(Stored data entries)

=-=-=

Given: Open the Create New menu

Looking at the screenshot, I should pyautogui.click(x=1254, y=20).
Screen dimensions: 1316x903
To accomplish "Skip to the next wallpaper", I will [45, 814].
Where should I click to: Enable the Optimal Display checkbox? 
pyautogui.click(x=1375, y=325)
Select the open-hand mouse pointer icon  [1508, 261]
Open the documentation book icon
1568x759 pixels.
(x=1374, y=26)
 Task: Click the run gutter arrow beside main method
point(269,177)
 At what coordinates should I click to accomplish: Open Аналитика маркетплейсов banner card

=-=-=

▸ **EXERCISE**:
Quote the data in full, keeping each word unchanged.

▸ **EXERCISE OUTPUT**:
Given: Open the Create New menu

Looking at the screenshot, I should pyautogui.click(x=1254, y=20).
Screen dimensions: 1316x903
To accomplish "Skip to the next wallpaper", I will [45, 814].
Where should I click to: Enable the Optimal Display checkbox? 
pyautogui.click(x=1375, y=325)
Select the open-hand mouse pointer icon  [1508, 261]
Open the documentation book icon
1568x759 pixels.
(x=1374, y=26)
 Task: Click the run gutter arrow beside main method
point(269,177)
 At what coordinates should I click to accomplish: Open Аналитика маркетплейсов banner card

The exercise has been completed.